A zettel representation that is a s-expression (also known as symbolic expression).

It is (relatively) easy to parse and contain all relevant information of a zettel, metadata and content. For example, take a look at the Sexpr encoding of this page, which is available via the Info sub-page of this zettel:

If transferred via HTTP, the content type will be text/plain.

Syntax of s-expressions

There are only two types of elements: atoms and lists.

A list always starts with the left parenthesis ((, U+0028) and ends with a right parenthesis (), U+0029). A list may contain a possibly empty sequence of elements, i.e. lists and / or atoms. Before the last element of a list of at least to elements, a full stop character (., U+002E) signal a pair as the last two elements. This allows a more space economic storage of data.
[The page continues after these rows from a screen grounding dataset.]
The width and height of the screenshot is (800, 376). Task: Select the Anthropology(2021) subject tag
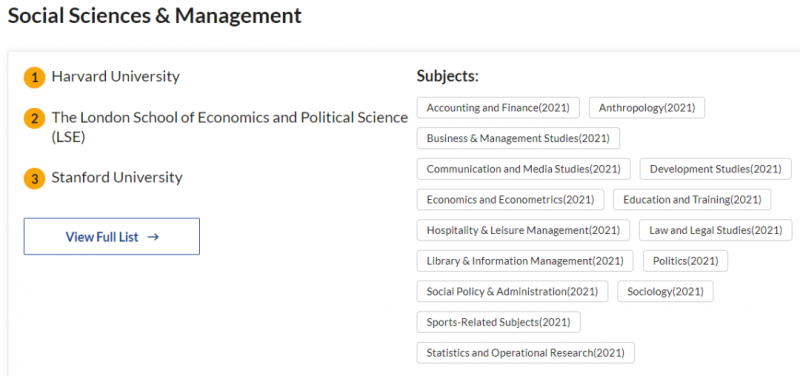[x=647, y=108]
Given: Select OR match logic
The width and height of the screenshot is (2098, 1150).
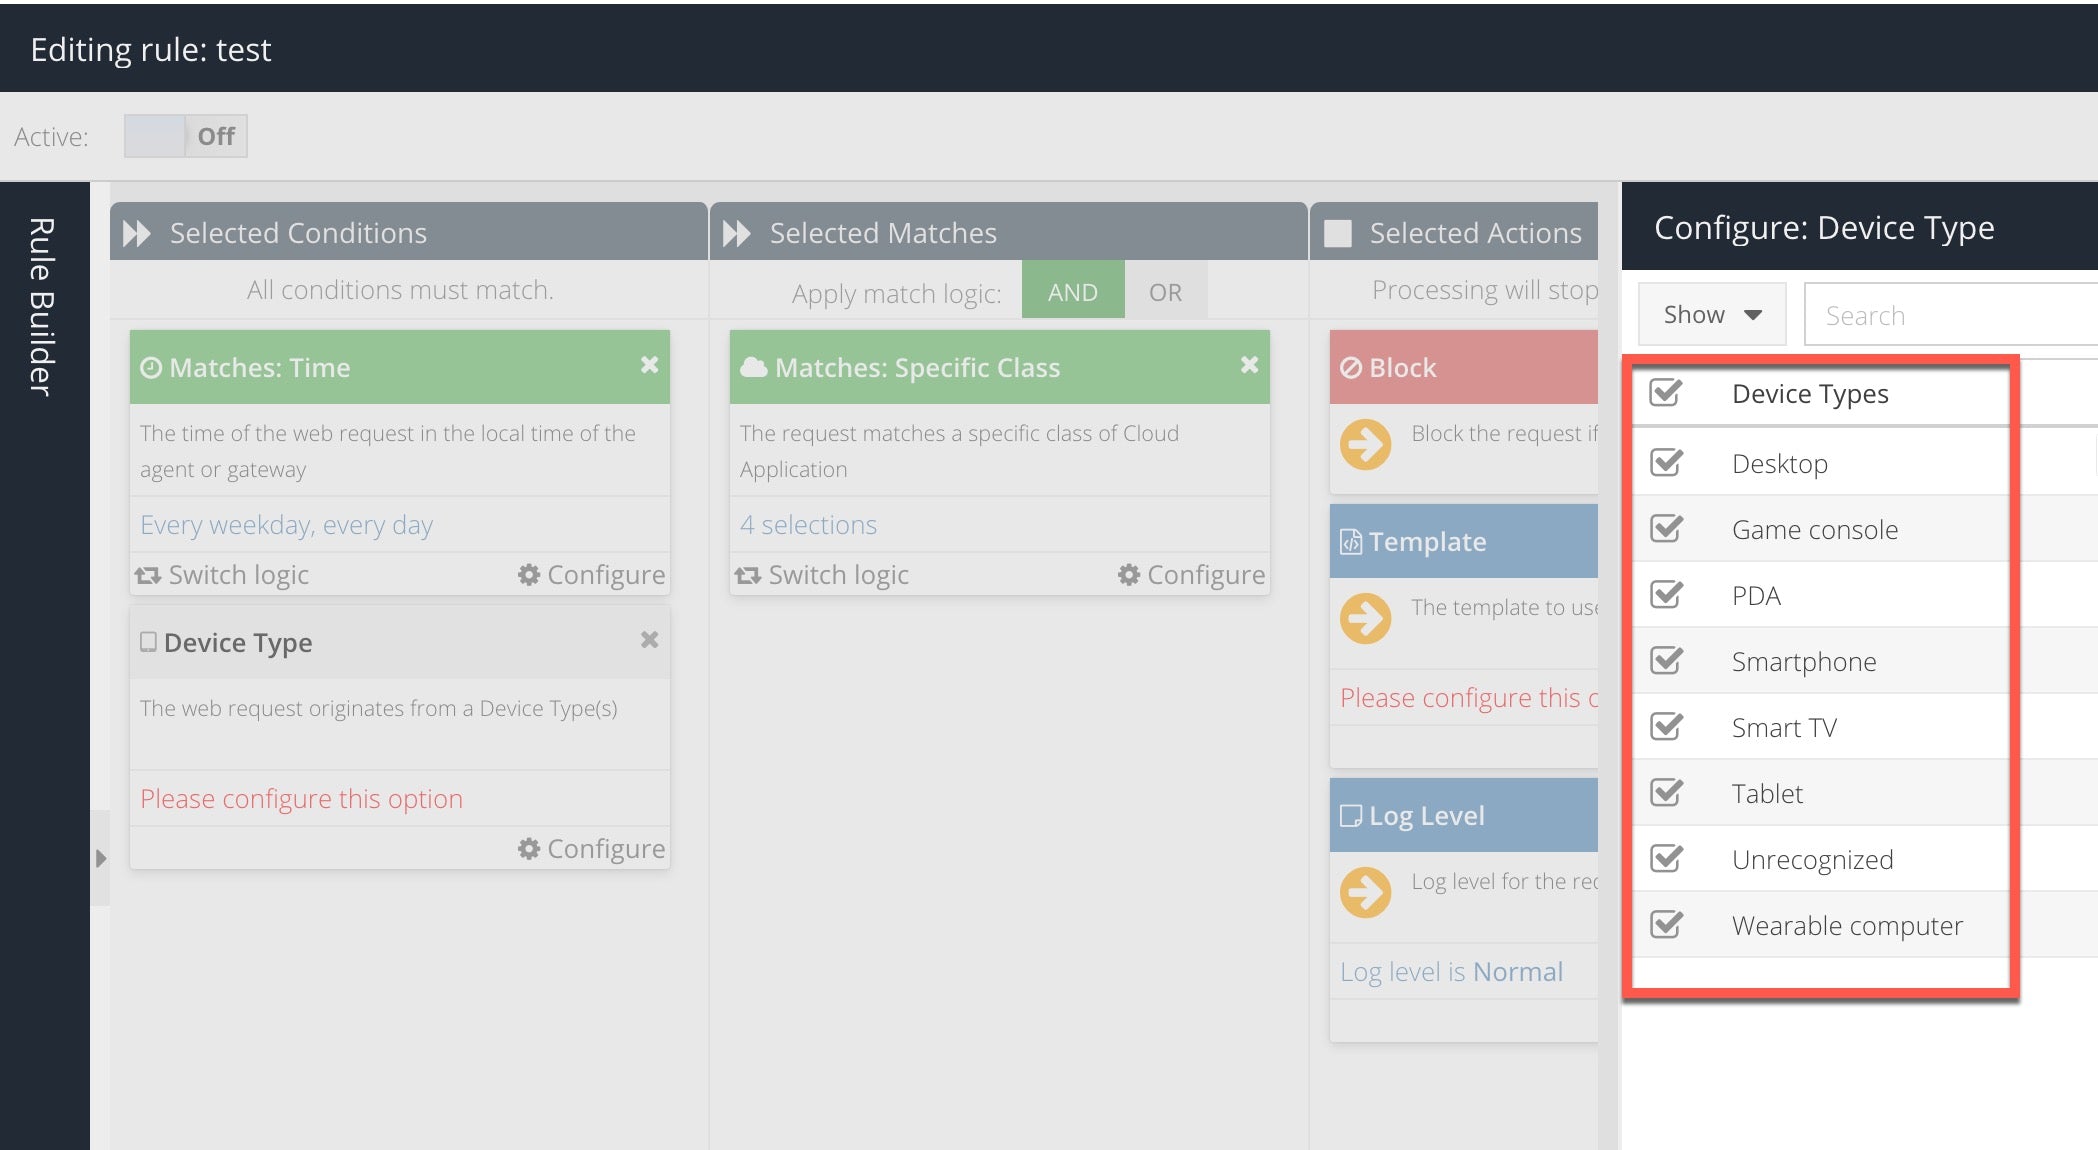Looking at the screenshot, I should coord(1165,292).
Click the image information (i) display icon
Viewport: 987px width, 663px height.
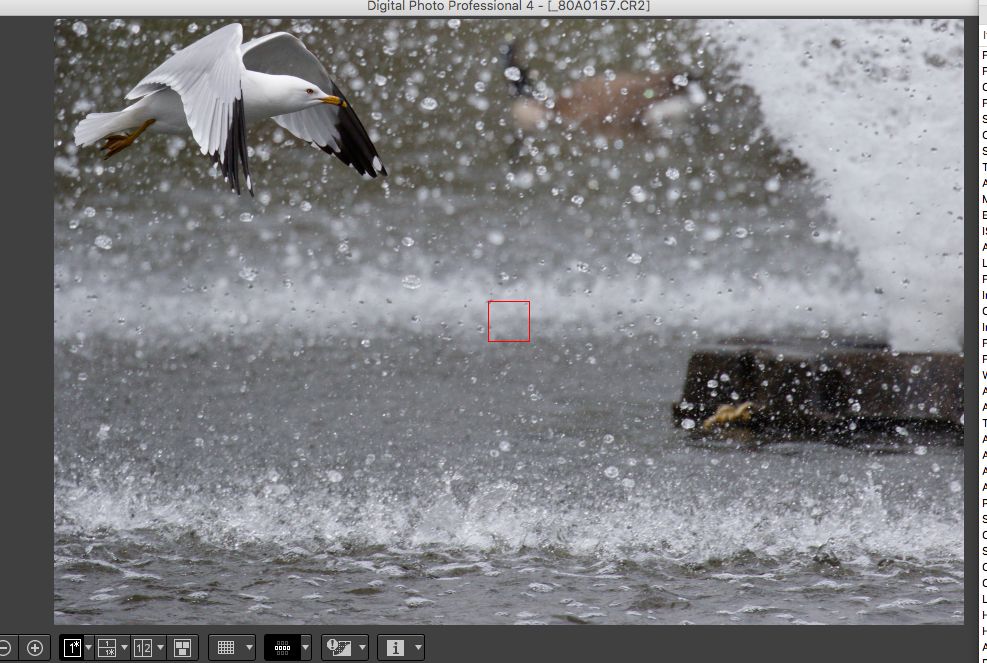(394, 647)
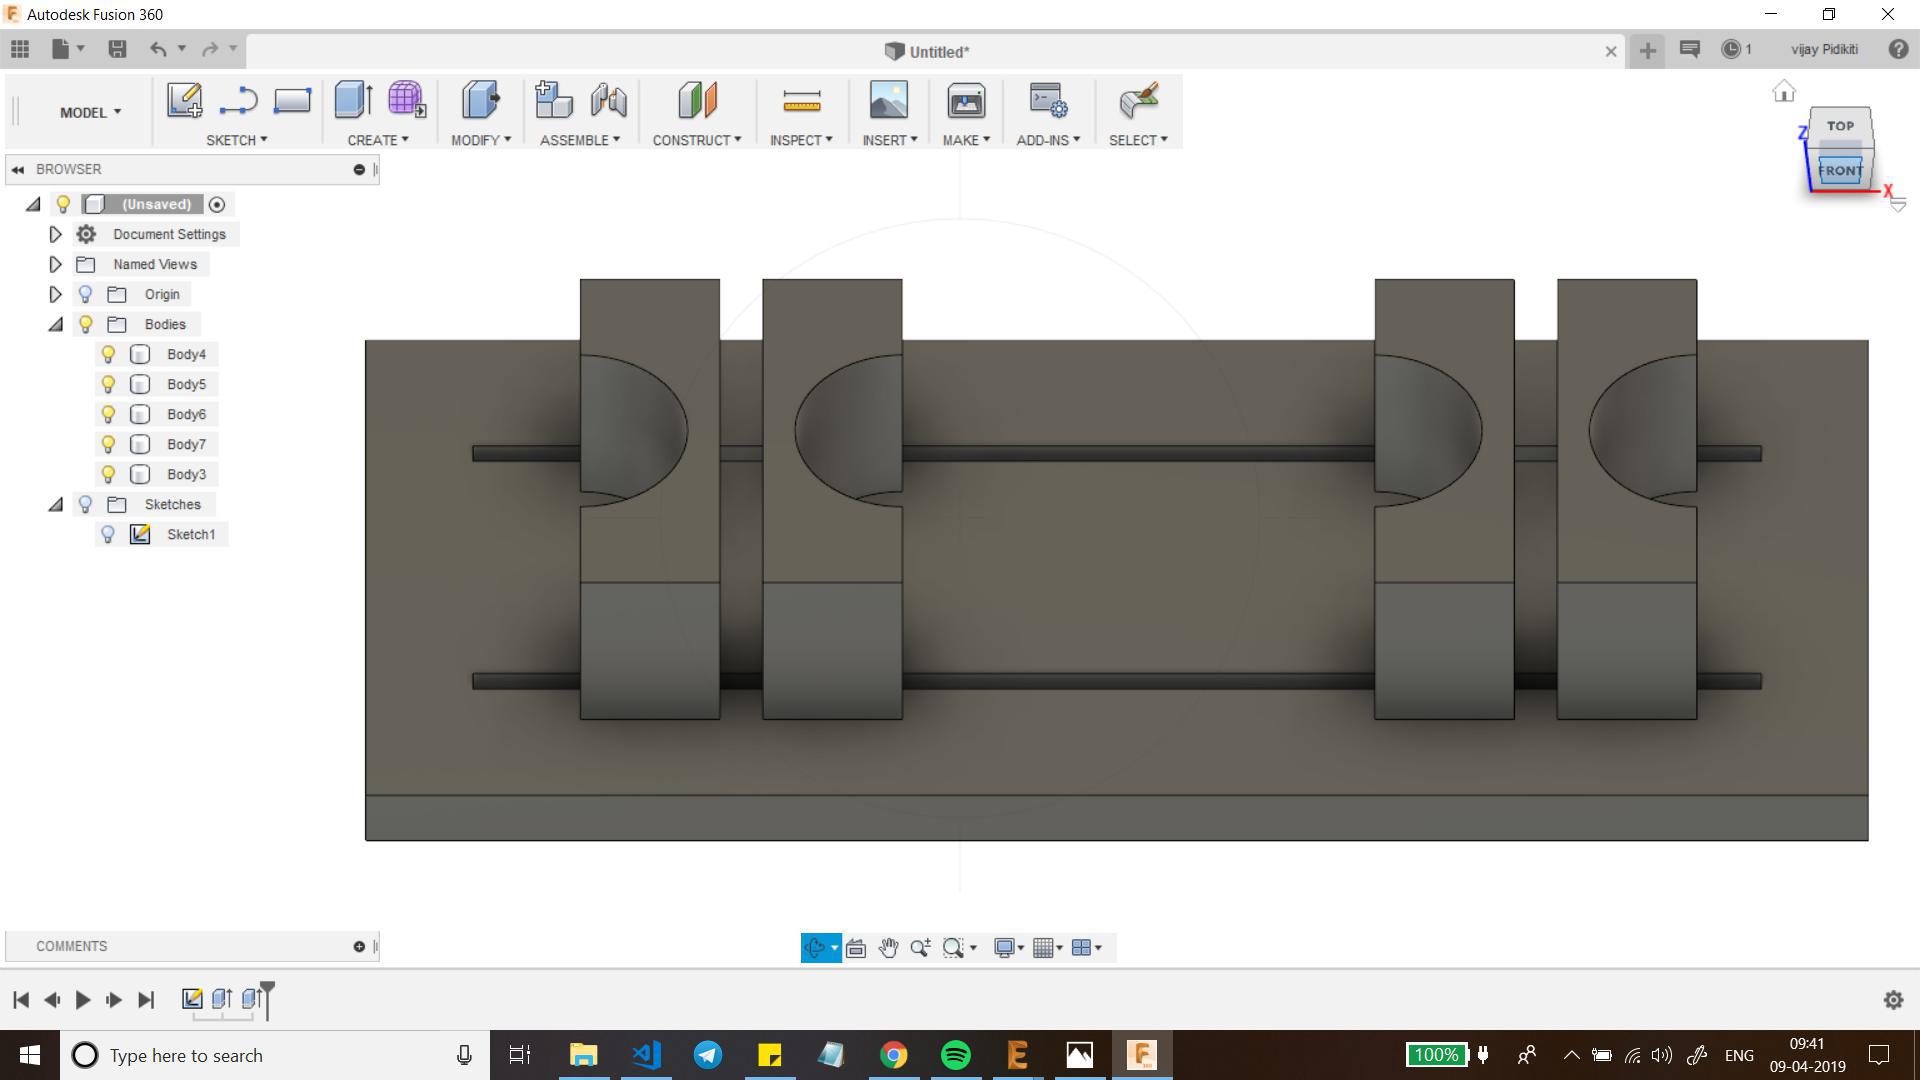The width and height of the screenshot is (1920, 1080).
Task: Hide Body4 using its lightbulb
Action: tap(108, 354)
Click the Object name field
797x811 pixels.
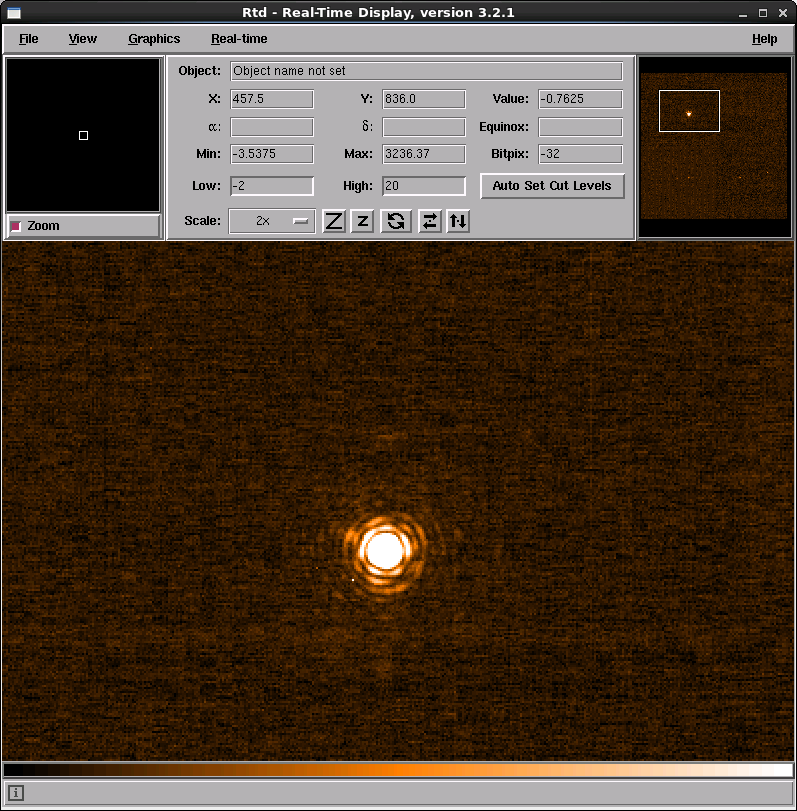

There are three syntactic forms for an atom: numbers, symbols and strings.

A number is a non-empty sequence of digits (0 ... 9). The smallest number is 0, there are no negative numbers.

A symbol is a non-empty sequence of printable characters, except left or right parenthesis. Unicode characters of the following categories contains printable characters in the above sense: letter (L), number (N), punctuation (P), symbol (S). Symbols are case-insensitive, i.e. ZETTEL and zettel denote the same symbol.

A string starts with a quotation mark (", U+0022), contains a possibly empty sequence of Unicode characters, and ends with a quotation mark. To allow a string to contain a quotations mark, it must be prefixed by one backslash (\, U+005C). To allow a string to contain a backslash, it also must be prefixed by one backslash. Unicode characters with a code less than U+FF are encoded by by the sequence \xNM, where NM is the hex encoding of the character. Unicode characters with a code less than U+FFFF are encoded by by the sequence \uNMOP, where NMOP is the hex encoding of the character. Unicode characters with a code less than U+FFFFFF are encoded by by the sequence \UNMOPQR, where NMOPQR is the hex encoding of the character. In addition, the sequence \t encodes a horizontal tab (U+0009), the sequence \n encodes a line feed (U+000A).

Atoms are separated by Unicode characters of category separator (Z).